Jan T. Gross behandelt in seinem neusten Buch Fear: Anti-Semitism in Poland After Auschwitz das Schicksal der ca. 200000 (von zuvor mehr als 3000000) polnischen Juden, die die Shoa überlebten, im Nachkriegspolen. Diese wurden – den Nazis entgangen – nun Opfer von Pogromen der Polen. Wie zum Beispiel beim Pogrom von Kielce am 4. Juli 1946 bei dem 41 Juden ermordet wurden. Der Auslöser war das Verschwinden eines Jungen, der als er wieder auftauchte erzählt hatte, daß ihn die Juden im Keller des Hauses des jüdischen Komitees gefangen gehalten hatten (dieses Haus hatte ürbigens gar keinen Keller).
Ihm – Gross – bzw seinem Verleger droht nun ein Strafverfahren wegen Beleidigung der polnischen Nation.

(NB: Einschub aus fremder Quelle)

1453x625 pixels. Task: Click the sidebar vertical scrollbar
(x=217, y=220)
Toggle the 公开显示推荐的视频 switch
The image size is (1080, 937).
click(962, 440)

Mit den Anfeindungen in Polen hat Gross bereits 2001 bekanntschaft gemacht, als er in Neighbours – The Destruction of the Jewish Community in Jedwabne aufdeckte, daß das Pogrom von Jedwabne am 10. Juli 1941 bei dem 1600 Juden ermordet wurden, nicht wie bis in die 90er angenommen durch die Nazis, sondern durch die polnischen Bewohner von Jedwabne verübt worden war.

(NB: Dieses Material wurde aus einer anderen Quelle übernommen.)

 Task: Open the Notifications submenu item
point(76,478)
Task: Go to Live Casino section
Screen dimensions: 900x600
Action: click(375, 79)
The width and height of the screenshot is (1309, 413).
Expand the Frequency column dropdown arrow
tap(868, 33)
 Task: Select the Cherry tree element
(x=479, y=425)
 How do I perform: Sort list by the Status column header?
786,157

Bis in die 80er Jahre versuchte man in Polen zu verschleiern, daß die mehr als 3000000 polnischen Juden, die von den Nazis ermordeten worden waren, Juden waren.

Zu dem Vorwurf, Gross reiße die Ereignisse aus dem Zusammenhang, der diesem in Polen entgegengehalten wird, meint Marek Edelman:
“Was ist der Zusammenhang, aus dem Gross die Ereignisse reißt? Ich sehe keinen Kontext für einen Mord. Ein Mörder ist ein Schurke und so ist es.”